Other than that they are much easier to clean than the normal wheels as the spining bit just lifts off from the base which is so much easier.


----------



## Amyboo (Nov 11, 2007)

I use the wood based cat litter in my trays so that lifts the wheels up and they dont catch


----------



## clair74 (Feb 20, 2009)

Ah so maybe I should just try using more sand and see if it works aswell.Thanks Amy:2thumb:


----------



## Amyboo (Nov 11, 2007)

No problem : victory:


----------



## elle.bee (May 26, 2009)

If your flying saucer hits the sides, the kitten litter trays in pets at home, they fit in perfect and dont knock the sides :2thumb:


----------



## elle.bee (May 26, 2009)

Here's my hoggy's vivarium home. Thinking of getting some more natural things like a wooden house, bridges etc. The substrate is finacard btw, it looks rather barky in the pic.
But this is it at the mo:


----------



## LauraandLee (Nov 11, 2008)

Im going to use this to start off with (cause it did house our tortie now he's in tortie table) -







(however I am bidding on a viv) 
going to take the plastic house out will watch him to check any sides for messing with bars will be getting viv!!!! 

I am going to use finacard was recommended on pygmy forum so waiting for it to arrive any ideas?????:lol2:

I am going for space theme and have wall stickers and rocket pouches, i have a blue kitten litter will use wood base litter & pro plan food (got them too cause of cats). Odd mealworms (sharing with lizards), veg what types??

Toys I have cat toys balls, squeaky hedgie and silent spinner wheel

Will post pics when everything arrives and all set up!!!!!


----------



## LauraandLee (Nov 11, 2008)

Now got viv so will post set up when all complete :2thumb:


----------



## quilson_mc_spike (Dec 27, 2008)

Mrs dirtydozen said:


> WOW i love the jelly bean wall paper :2thumb:


their smarties :Na_Na_Na_Na:

and i would onlyy i cba to go take pics to uplaod so if you want me to i can get it on web cam so people can see them  my boy looked lost in the zoozone  xx


----------



## LauraandLee (Nov 11, 2008)

As promised here is blades new home :flrt:
Will clean glass tomorrow and
Just waiting for wheel should be tomorrow, and need sand and food.


----------



## LadySpikes (Jul 12, 2009)

:lol2:Thats soooo cute!!!! 
Love the stars, and the rocket cuddly-bag thing!!
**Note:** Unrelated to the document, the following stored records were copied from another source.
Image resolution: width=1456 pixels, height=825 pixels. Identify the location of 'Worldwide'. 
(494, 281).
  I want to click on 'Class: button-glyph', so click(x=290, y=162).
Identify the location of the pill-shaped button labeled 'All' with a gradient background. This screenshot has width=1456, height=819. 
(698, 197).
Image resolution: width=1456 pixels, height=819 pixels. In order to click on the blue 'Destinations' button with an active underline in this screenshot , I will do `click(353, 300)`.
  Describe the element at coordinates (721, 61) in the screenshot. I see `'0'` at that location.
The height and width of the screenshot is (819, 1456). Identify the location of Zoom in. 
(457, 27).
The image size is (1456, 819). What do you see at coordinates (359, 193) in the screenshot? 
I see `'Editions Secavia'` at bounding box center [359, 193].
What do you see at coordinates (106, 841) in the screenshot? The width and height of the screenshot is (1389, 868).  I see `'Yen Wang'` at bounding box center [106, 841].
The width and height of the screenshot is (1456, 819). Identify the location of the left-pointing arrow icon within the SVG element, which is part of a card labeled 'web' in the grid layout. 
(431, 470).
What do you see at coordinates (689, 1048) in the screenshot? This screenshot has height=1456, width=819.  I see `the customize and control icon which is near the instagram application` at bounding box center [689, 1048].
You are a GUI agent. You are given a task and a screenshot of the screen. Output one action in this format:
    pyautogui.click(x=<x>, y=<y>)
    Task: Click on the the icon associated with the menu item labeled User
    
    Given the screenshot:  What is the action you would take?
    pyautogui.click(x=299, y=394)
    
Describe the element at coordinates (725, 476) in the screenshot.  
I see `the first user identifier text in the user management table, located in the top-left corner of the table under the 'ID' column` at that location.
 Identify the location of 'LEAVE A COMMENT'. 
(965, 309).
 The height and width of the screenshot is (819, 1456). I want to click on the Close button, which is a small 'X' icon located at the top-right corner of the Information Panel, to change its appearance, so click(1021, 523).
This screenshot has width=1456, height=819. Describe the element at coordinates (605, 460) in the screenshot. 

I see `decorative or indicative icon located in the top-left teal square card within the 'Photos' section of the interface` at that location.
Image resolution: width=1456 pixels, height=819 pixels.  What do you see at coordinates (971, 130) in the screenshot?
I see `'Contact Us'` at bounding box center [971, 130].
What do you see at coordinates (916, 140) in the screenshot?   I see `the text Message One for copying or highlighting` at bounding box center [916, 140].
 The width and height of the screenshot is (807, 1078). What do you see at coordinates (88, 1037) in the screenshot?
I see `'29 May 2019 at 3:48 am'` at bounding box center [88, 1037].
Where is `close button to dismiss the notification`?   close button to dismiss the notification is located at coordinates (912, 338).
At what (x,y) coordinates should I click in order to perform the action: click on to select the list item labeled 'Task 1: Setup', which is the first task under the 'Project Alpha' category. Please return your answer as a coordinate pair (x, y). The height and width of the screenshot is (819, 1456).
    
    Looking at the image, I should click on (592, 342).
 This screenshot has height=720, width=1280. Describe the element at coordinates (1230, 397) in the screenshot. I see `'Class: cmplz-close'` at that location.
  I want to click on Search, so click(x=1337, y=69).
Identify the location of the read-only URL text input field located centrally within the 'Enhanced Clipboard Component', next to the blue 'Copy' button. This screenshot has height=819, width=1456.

And I have that exact sparkly ball and b&w ball! LOL! Poundland?


----------



## sophs87 (Jan 25, 2009)

Heres Rudys viv my dad made it cost me £2 lol the doors were £1 each! still need to put the wallpaper up but am a scatter brain and keep forgeting the doublesided sticky tape, and sshe has got a wheel, just was soaking the sh*t of it :2thumb:










There are more air holes at the back and other side :2thumb:










:flrt:


----------



## LauraandLee (Nov 11, 2008)

sophs87 said:


> Heres Rudys viv my dad made it cost me £2 lol the doors were £1 each! still need to put the wallpaper up but am a scatter brain and keep forgeting the doublesided sticky tape, and sshe has got a wheel, just was soaking the sh*t of it :2thumb:
> 
> 
> 
> ...


 
LOOK how posh your viv is, :mf_dribble: wow wee:flrt: hows Rudy getting on???


----------



## sophs87 (Jan 25, 2009)

Hi hun, i no my dad is a clever bugger :lol2:
Trouble is hes got my grandma on at him for a greeding cage for the birds lol and i want a wooden dog house to look nice in the garden not for the dog to sleep in haha
Shes fine im still itching like mad, but will see how it gos, if i buid up a defence to it , hope so x


----------



## quilson_mc_spike (Dec 27, 2008)

hmmmm i have pics only tbh you lot can have new ones  im gunna have to take mine off shavings unfortunatly so they are on old duvet covers until i can get some fleece liners :bash: 

so for noww you lot can waiiiit : victory:x


----------



## sophs87 (Jan 25, 2009)

quilson_mc_spike said:


> hmmmm i have pics only tbh you lot can have new ones  im gunna have to take mine off shavings unfortunatly so they are on old duvet covers until i can get some fleece liners :bash:
> 
> so for noww you lot can waiiiit : victory:x


 
Wht dont you get some sticky back tiles from b and q ony £3 a pack or they got fleeces in pound land, i couldnt do with the smell tbh


----------



## Nodders (May 11, 2009)

We have Bramble in a large zoozone . The igloo has a lid , took it off for the photo


----------



## quilson_mc_spike (Dec 27, 2008)

haha i have the in zoozones  x


----------



## Marine (Jun 6, 2008)

I just had to say that this is gorgeous, I love a nice neat furniture conversion and it looks great!


----------